■ **EXCERPTED DATA**
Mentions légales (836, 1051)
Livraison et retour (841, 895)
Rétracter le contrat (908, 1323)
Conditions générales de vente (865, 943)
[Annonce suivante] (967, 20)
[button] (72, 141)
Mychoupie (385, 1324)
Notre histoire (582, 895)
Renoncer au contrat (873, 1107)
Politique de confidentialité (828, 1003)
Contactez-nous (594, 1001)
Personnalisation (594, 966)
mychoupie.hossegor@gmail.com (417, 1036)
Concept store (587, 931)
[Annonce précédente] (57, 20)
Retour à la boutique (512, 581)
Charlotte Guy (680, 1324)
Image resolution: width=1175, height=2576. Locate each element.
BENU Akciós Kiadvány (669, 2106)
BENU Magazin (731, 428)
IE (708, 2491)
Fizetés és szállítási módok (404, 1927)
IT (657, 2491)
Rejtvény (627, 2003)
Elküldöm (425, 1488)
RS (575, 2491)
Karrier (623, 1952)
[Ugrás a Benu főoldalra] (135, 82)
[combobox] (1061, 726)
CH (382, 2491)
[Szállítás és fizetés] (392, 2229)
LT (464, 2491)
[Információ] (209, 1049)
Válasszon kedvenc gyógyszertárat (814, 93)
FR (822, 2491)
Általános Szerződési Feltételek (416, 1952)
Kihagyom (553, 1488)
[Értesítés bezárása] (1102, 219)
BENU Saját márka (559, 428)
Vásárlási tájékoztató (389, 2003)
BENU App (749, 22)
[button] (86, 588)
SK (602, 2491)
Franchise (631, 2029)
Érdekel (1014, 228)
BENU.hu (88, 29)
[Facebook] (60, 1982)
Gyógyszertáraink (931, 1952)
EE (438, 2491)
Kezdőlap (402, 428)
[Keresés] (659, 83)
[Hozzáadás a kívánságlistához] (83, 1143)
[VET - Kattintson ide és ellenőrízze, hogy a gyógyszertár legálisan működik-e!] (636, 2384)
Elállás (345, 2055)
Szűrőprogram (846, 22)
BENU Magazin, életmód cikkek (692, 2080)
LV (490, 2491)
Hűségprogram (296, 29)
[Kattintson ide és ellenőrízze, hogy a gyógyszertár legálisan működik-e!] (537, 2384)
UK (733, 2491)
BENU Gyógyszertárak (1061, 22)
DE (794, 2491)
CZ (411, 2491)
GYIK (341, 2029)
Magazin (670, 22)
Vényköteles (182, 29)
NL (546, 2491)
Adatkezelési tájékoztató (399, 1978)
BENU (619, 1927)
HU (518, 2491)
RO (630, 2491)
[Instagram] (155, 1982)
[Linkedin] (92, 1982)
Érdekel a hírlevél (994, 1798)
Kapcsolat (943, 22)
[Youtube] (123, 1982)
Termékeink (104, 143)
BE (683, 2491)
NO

■ **ASSIGNED TASK**
A line counts if it holds the word "tájékoztató". How many lines of the entries count? Give the number only.

■ **RESPONSE AREA**
2